Perguruan Tinggi Swasta (PTS) di Indonesia tengah menghadapi krisis eksistensial yang mengancam masa depan pendidikan tinggi di tanah air. Kampus-kampus yang dulunya ramai dengan mahasiswa kini perlahan kehilangan pamornya, tergerus oleh berbagai faktor, mulai dari peningkatan daya tampung Perguruan Tinggi Negeri (PTN) hingga tantangan kualitas akademik.
Data terbaru dari Badan Pusat Statistik (BPS) menunjukkan dinamika mencolok dalam perkembangan jumlah mahasiswa di Indonesia. Meskipun jumlah PTS menunjukkan tren penurunan dari 3.044 pada tahun 2020 menjadi 2.812 pada tahun 2024, di sisi lain, data jumlah mahasiswa justru memperlihatkan bahwa PTN berhasil meningkatkan daya tariknya secara signifikan. Pada tahun 2020, jumlah mahasiswa PTN tercatat 2.994.015, dan angka ini terus meroket hingga mencapai 3.88 juta pada tahun 2024.
Sementara itu, PTS, meskipun pada awalnya memiliki jumlah mahasiswa lebih tinggi (4.37 juta di tahun 2020), mengalami fluktuasi dan akhirnya sedikit menurun menjadi 4.58 juta pada tahun 2024, setelah sempat mencapai puncaknya di 4.67 juta pada tahun 2023. Lonjakan daya tampung PTN secara agresif, bahkan hingga merekrut mahasiswa baru dua hingga tiga kali lipat dari tahun-tahun sebelumnya, jelas menjadi faktor utama.
Akibatnya, banyak calon mahasiswa yang sebelumnya mengandalkan PTS kini lebih memilih PTN, sehingga mempersulit keberlanjutan PTS. Indonesia memiliki lebih dari 4.000 perguruan tinggi, di mana mayoritas adalah PTS. Sebaran geografisnya menunjukkan dominasi di Pulau Jawa, menegaskan peran vital PTS sebagai tulang punggung pendidikan tinggi, terutama bagi masyarakat yang tidak memiliki akses ke PTN karena keterbatasan kuota atau faktor lainnya.
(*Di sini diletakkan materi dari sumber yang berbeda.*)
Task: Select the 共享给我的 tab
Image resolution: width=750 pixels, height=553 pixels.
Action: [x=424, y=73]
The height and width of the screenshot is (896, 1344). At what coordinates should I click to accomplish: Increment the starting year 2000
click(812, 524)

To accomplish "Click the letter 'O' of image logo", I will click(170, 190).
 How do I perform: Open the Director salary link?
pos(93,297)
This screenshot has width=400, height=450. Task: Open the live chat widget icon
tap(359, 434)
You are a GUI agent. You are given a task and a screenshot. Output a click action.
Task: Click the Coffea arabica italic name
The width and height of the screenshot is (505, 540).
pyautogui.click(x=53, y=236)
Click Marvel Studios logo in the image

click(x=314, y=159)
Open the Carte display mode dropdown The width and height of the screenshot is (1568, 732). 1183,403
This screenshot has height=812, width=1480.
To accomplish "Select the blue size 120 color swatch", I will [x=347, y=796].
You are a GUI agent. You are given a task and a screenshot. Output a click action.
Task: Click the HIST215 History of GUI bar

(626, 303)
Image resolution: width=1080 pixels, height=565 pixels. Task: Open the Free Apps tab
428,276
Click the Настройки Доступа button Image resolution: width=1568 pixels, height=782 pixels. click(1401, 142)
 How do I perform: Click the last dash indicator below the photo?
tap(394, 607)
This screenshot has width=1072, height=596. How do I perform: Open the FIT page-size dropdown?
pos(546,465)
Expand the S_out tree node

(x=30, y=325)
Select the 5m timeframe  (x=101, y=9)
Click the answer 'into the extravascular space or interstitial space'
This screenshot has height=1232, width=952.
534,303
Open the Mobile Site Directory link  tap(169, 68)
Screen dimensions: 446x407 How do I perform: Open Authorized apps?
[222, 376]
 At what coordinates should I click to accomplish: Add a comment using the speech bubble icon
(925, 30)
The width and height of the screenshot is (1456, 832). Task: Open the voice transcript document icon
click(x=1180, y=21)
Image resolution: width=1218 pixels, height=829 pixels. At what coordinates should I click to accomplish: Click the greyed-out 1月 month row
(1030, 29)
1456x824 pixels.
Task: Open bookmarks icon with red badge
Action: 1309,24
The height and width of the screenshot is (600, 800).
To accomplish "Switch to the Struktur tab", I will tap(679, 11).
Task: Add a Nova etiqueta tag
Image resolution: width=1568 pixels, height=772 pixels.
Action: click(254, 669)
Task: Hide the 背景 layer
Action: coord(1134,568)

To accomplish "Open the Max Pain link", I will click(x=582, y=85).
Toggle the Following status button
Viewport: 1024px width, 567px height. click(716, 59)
Tantangan Kualitas dan Jajaran Elite Perguruan Tinggi Indonesia
Di tengah persaingan yang kian ketat, kualitas program studi di PTS menjadi sorotan. Dari ratusan program studi yang dianalisis, hanya sebagian kecil yang berstatus unggul. Akreditasi menjadi hambatan utama, bahkan Badan Akreditasi Nasional Perguruan Tinggi (BAN-PT) mengidentifikasi puluhan PTS berisiko dicabut izinnya.
Kontras dengan kondisi tersebut, Indonesia patut berbangga dengan 7 perguruan tinggi yang berhasil masuk dalam jajaran Top 100 di Asia menurut UniRank tahun 2025:
- Universitas Indonesia (UI) – Peringkat 26
- Universitas Gadjah Mada (UGM) – Peringkat 34
- Universitas Telkom – Peringkat 58
- Institut Teknologi Bandung (ITB) – Peringkat 61
- Universitas Airlangga (UNAIR) – Peringkat 82
- Universitas Bina Nusantara (BINUS) – Peringkat 87
- Universitas Brawijaya (UNIBRAW) – Peringkat 88
Kehadiran dua PTS (Universitas Telkom dan BINUS) dalam daftar prestisius ini menunjukkan bahwa PTS dengan kualitas dan daya saing tinggi mampu bersaing di kancah internasional. Ini menjadi contoh nyata bahwa investasi pada kualitas akademik dan relevansi kurikulum adalah kunci.
Faktor Perizinan dan Daya Saing Serapan Kerja
Di tengah persaingan yang kian ketat, kualitas program studi di PTS menjadi sorotan. Dari ratusan program studi yang dianalisis, hanya sebagian kecil yang berstatus unggul. Akreditasi menjadi hambatan utama, bahkan Badan Akreditasi Nasional Perguruan Tinggi (BAN-PT) mengidentifikasi puluhan PTS berisiko dicabut izinnya.
Menteri Pendidikan Tinggi, Sains, dan Teknologi, Brian Yuliarto, turut menyoroti fenomena ini. Dalam pertemuan di Universitas Muhammadiyah Yogyakarta (UMY) pada 19 Maret 2025. Brian mendapat paparan mengenai tren penurunan jumlah pendaftar mahasiswa di PTS. Salah satu dugaan kuat penyebabnya adalah kecilnya serapan lapangan kerja yang disediakan industri dibandingkan jumlah lulusan PTS yang lebih besar, yang pada akhirnya mengurangi minat calon mahasiswa.
"Struktur dan pelaksanaan sektor industri di Indonesia masih kalang kabut (untuk menyerap lulusan perguruan tinggi)," kata Brian, mengutip Tempo.co.
Ia menambahkan bahwa perkembangan teknologi dan kondisi perekonomian global turut memicu transformasi industri, dari yang dulunya berorientasi produksi kini banyak yang hanya bergerak di bidang penjualan.
"Hal itu yang memicu makin minimnya lapangan kerja dan serapan lulusan perguruan tinggi. Padahal sebuah negara tidak akan menjadi negara maju ketika tidak memiliki kemampuan memproduksi," tegas Brian.